* [Exercise]
Copy these rows word for word.

* [Raw rows]
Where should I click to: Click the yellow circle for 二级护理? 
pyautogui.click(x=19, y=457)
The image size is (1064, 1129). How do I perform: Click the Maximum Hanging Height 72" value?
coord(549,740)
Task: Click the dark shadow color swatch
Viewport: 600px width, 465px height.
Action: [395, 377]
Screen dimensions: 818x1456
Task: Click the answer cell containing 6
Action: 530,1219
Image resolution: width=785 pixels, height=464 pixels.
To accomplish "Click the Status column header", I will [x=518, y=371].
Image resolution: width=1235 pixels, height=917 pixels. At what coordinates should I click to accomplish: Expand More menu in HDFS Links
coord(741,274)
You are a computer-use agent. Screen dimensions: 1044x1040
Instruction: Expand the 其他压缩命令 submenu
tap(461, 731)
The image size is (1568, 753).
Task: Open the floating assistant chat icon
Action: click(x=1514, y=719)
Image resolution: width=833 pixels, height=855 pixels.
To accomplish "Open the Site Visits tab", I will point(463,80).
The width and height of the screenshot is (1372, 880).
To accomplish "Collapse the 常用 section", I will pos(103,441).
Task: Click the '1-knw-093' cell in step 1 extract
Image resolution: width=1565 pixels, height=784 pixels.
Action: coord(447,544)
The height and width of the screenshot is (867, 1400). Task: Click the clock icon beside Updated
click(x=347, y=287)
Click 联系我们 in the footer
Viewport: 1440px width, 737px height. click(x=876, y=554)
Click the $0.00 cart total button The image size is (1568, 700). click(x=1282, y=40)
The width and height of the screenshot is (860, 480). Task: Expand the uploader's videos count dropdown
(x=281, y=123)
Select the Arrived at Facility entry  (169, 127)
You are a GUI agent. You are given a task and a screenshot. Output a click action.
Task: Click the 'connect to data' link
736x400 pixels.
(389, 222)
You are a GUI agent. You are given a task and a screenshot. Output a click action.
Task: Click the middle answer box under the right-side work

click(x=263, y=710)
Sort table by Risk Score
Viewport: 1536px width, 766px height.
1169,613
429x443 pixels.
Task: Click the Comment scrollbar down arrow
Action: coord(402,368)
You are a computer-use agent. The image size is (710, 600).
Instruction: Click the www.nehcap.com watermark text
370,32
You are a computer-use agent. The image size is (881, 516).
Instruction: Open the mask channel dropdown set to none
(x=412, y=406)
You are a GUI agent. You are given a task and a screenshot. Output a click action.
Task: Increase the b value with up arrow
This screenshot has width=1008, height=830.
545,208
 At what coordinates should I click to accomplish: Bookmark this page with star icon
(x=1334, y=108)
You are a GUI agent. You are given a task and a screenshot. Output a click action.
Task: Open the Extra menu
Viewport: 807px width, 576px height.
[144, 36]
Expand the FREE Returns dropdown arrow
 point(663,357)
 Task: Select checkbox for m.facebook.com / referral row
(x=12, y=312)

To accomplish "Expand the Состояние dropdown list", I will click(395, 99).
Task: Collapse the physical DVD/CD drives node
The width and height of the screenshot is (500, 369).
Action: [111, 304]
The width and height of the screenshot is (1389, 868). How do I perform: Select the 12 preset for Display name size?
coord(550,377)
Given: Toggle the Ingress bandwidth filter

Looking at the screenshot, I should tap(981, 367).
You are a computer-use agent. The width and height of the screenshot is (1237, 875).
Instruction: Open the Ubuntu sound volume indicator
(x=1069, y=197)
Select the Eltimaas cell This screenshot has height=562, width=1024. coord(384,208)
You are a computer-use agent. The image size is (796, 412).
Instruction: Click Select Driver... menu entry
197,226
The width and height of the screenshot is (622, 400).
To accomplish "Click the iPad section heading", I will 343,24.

* [Answer to the task]
Where should I click to: Click the yellow circle for 二级护理? 
pyautogui.click(x=19, y=457)
The image size is (1064, 1129). How do I perform: Click the Maximum Hanging Height 72" value?
coord(549,740)
Task: Click the dark shadow color swatch
Viewport: 600px width, 465px height.
Action: [395, 377]
Screen dimensions: 818x1456
Task: Click the answer cell containing 6
Action: 530,1219
Image resolution: width=785 pixels, height=464 pixels.
To accomplish "Click the Status column header", I will [x=518, y=371].
Image resolution: width=1235 pixels, height=917 pixels. At what coordinates should I click to accomplish: Expand More menu in HDFS Links
coord(741,274)
You are a computer-use agent. Screen dimensions: 1044x1040
Instruction: Expand the 其他压缩命令 submenu
tap(461, 731)
The image size is (1568, 753).
Task: Open the floating assistant chat icon
Action: click(x=1514, y=719)
Image resolution: width=833 pixels, height=855 pixels.
To accomplish "Open the Site Visits tab", I will point(463,80).
The width and height of the screenshot is (1372, 880).
To accomplish "Collapse the 常用 section", I will pos(103,441).
Task: Click the '1-knw-093' cell in step 1 extract
Image resolution: width=1565 pixels, height=784 pixels.
Action: coord(447,544)
The height and width of the screenshot is (867, 1400). Task: Click the clock icon beside Updated
click(x=347, y=287)
Click 联系我们 in the footer
Viewport: 1440px width, 737px height. click(x=876, y=554)
Click the $0.00 cart total button The image size is (1568, 700). click(x=1282, y=40)
The width and height of the screenshot is (860, 480). Task: Expand the uploader's videos count dropdown
(x=281, y=123)
Select the Arrived at Facility entry  (169, 127)
You are a GUI agent. You are given a task and a screenshot. Output a click action.
Task: Click the 'connect to data' link
736x400 pixels.
(389, 222)
You are a GUI agent. You are given a task and a screenshot. Output a click action.
Task: Click the middle answer box under the right-side work

click(x=263, y=710)
Sort table by Risk Score
Viewport: 1536px width, 766px height.
1169,613
429x443 pixels.
Task: Click the Comment scrollbar down arrow
Action: coord(402,368)
You are a computer-use agent. The image size is (710, 600).
Instruction: Click the www.nehcap.com watermark text
370,32
You are a computer-use agent. The image size is (881, 516).
Instruction: Open the mask channel dropdown set to none
(x=412, y=406)
You are a GUI agent. You are given a task and a screenshot. Output a click action.
Task: Increase the b value with up arrow
This screenshot has width=1008, height=830.
545,208
 At what coordinates should I click to accomplish: Bookmark this page with star icon
(x=1334, y=108)
You are a GUI agent. You are given a task and a screenshot. Output a click action.
Task: Open the Extra menu
Viewport: 807px width, 576px height.
[144, 36]
Expand the FREE Returns dropdown arrow
 point(663,357)
 Task: Select checkbox for m.facebook.com / referral row
(x=12, y=312)

To accomplish "Expand the Состояние dropdown list", I will click(395, 99).
Task: Collapse the physical DVD/CD drives node
The width and height of the screenshot is (500, 369).
Action: [111, 304]
The width and height of the screenshot is (1389, 868). How do I perform: Select the 12 preset for Display name size?
coord(550,377)
Given: Toggle the Ingress bandwidth filter

Looking at the screenshot, I should tap(981, 367).
You are a computer-use agent. The width and height of the screenshot is (1237, 875).
Instruction: Open the Ubuntu sound volume indicator
(x=1069, y=197)
Select the Eltimaas cell This screenshot has height=562, width=1024. coord(384,208)
You are a computer-use agent. The image size is (796, 412).
Instruction: Click Select Driver... menu entry
197,226
The width and height of the screenshot is (622, 400).
To accomplish "Click the iPad section heading", I will 343,24.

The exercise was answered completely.